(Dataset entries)
################
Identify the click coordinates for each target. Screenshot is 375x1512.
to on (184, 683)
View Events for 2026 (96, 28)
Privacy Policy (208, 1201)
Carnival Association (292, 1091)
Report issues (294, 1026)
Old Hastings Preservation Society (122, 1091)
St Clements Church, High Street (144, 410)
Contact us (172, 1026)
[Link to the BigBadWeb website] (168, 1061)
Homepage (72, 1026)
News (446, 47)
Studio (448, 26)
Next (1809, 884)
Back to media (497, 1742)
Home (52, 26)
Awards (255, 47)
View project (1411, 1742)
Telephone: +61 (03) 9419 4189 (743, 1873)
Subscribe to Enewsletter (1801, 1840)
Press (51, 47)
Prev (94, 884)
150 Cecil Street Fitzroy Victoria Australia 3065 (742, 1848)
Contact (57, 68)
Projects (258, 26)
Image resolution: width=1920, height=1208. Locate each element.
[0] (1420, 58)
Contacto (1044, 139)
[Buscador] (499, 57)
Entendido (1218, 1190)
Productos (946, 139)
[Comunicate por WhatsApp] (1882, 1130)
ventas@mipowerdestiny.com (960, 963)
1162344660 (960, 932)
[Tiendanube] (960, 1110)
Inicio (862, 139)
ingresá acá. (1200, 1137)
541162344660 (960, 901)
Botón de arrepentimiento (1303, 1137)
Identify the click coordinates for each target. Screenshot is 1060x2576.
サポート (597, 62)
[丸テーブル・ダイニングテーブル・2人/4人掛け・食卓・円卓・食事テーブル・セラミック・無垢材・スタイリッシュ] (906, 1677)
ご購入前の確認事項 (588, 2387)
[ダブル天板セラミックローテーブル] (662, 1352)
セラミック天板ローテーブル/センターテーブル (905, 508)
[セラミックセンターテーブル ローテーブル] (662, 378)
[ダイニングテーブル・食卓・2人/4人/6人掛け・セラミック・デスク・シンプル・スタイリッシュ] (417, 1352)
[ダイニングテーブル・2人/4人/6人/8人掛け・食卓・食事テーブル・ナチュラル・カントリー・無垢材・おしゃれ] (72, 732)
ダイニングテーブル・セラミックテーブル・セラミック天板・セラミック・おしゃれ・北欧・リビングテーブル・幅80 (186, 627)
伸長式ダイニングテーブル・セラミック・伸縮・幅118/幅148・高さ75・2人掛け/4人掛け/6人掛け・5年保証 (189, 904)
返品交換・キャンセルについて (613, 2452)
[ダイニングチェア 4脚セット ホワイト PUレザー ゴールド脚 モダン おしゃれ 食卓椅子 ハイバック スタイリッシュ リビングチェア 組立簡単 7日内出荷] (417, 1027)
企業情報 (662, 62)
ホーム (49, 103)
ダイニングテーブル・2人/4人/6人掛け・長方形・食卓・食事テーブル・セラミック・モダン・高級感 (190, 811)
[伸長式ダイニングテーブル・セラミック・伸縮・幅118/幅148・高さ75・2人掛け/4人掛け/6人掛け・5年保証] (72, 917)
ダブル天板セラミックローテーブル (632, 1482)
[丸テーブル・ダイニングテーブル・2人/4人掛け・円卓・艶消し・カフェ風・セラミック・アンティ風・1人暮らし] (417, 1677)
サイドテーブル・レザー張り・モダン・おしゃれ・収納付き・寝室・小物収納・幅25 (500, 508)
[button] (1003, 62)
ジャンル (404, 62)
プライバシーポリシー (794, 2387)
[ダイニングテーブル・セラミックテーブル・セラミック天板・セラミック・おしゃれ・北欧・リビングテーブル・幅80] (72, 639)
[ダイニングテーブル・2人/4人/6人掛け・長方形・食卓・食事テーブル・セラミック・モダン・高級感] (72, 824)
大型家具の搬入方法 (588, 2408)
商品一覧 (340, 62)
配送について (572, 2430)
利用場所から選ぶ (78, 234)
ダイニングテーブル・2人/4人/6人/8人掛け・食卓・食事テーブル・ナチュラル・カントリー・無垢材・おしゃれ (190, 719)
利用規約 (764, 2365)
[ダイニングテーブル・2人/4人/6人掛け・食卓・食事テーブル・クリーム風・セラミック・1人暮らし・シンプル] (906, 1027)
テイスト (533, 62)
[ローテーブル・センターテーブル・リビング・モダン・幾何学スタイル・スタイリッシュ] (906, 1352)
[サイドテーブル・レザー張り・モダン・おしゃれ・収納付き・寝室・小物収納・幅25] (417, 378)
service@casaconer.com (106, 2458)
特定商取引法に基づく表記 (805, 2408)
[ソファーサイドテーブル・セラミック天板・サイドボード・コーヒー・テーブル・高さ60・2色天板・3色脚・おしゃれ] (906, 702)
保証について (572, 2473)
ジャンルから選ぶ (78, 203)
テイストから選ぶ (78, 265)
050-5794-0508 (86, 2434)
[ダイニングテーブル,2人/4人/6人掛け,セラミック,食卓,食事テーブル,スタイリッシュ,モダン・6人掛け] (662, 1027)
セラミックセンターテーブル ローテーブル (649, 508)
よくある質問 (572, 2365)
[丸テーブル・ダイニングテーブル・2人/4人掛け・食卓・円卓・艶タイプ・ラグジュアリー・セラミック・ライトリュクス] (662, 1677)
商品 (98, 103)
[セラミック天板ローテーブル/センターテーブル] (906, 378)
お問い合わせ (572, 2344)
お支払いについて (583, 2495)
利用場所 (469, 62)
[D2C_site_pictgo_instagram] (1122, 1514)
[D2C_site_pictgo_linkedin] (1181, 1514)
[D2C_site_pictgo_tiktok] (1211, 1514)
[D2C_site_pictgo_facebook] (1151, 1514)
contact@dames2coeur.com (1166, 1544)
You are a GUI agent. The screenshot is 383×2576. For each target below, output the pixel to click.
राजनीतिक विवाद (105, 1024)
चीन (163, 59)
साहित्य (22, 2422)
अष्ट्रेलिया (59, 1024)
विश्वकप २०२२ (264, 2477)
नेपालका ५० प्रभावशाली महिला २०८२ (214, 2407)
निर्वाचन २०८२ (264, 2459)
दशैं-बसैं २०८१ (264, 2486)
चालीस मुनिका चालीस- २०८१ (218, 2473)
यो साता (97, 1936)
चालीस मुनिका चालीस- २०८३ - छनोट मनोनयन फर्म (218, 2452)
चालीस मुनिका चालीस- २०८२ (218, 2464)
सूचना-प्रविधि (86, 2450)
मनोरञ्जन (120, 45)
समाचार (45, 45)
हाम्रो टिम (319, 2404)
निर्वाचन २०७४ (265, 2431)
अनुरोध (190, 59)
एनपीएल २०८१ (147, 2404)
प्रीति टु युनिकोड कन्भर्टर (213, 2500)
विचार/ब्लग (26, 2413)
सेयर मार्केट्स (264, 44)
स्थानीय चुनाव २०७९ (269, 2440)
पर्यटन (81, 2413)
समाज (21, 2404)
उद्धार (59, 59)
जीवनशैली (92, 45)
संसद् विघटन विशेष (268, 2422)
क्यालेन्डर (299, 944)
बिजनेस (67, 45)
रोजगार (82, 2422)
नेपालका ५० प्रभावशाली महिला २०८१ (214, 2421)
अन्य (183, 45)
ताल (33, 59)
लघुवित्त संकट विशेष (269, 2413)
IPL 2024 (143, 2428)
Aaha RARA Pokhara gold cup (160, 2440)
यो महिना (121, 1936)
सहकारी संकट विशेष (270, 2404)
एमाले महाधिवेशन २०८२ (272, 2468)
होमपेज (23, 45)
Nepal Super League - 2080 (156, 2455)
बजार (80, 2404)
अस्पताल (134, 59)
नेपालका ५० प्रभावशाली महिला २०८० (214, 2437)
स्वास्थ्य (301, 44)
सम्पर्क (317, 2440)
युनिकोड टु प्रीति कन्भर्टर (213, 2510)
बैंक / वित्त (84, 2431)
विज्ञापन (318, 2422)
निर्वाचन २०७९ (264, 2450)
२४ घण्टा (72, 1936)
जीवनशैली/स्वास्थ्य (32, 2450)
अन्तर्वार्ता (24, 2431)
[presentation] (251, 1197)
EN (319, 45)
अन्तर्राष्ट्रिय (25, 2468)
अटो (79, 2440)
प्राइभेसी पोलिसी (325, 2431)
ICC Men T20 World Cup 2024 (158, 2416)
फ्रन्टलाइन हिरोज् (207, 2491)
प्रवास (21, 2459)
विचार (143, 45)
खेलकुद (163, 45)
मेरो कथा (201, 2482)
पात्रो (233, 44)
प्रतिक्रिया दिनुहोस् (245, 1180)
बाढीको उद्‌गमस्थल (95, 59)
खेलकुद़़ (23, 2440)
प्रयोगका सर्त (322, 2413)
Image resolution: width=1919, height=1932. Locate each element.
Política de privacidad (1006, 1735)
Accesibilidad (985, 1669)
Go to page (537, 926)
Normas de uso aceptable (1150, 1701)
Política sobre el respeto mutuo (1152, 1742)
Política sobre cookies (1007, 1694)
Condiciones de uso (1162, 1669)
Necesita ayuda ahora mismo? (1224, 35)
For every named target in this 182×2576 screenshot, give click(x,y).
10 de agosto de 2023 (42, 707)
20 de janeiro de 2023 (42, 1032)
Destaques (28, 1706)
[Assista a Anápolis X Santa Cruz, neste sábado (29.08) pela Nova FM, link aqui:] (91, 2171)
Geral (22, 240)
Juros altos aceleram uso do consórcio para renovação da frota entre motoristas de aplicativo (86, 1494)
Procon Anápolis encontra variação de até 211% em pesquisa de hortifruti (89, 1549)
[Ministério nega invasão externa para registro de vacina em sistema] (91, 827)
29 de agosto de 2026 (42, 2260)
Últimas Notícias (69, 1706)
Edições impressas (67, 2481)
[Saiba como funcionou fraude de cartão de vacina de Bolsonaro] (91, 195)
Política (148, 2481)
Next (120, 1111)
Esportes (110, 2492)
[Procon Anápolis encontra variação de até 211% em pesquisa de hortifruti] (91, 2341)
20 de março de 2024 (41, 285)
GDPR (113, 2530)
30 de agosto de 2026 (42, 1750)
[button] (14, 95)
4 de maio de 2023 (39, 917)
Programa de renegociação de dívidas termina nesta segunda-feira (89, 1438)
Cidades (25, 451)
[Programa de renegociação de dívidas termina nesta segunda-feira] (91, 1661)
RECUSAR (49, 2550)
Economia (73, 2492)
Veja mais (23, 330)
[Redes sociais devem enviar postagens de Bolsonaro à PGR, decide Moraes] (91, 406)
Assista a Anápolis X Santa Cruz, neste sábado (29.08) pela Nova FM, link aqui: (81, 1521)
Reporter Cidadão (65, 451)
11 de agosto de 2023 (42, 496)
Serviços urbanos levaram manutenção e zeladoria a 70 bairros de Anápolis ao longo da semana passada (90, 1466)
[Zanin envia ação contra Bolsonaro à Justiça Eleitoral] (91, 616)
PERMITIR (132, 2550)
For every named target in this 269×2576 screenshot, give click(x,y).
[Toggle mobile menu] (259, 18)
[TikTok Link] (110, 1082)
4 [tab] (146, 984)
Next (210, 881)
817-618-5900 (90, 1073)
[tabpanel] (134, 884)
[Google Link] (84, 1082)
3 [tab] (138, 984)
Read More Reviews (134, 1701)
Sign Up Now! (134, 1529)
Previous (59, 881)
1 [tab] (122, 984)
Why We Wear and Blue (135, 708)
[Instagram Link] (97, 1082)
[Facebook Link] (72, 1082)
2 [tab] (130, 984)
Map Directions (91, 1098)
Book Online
################
ACTION ITEM. Your response should contain each line of the entries above that holds the string "named".

RESULT.
For every named target in this 182×2576 screenshot, give click(x,y).
For every named target in this 269×2576 screenshot, give click(x,y).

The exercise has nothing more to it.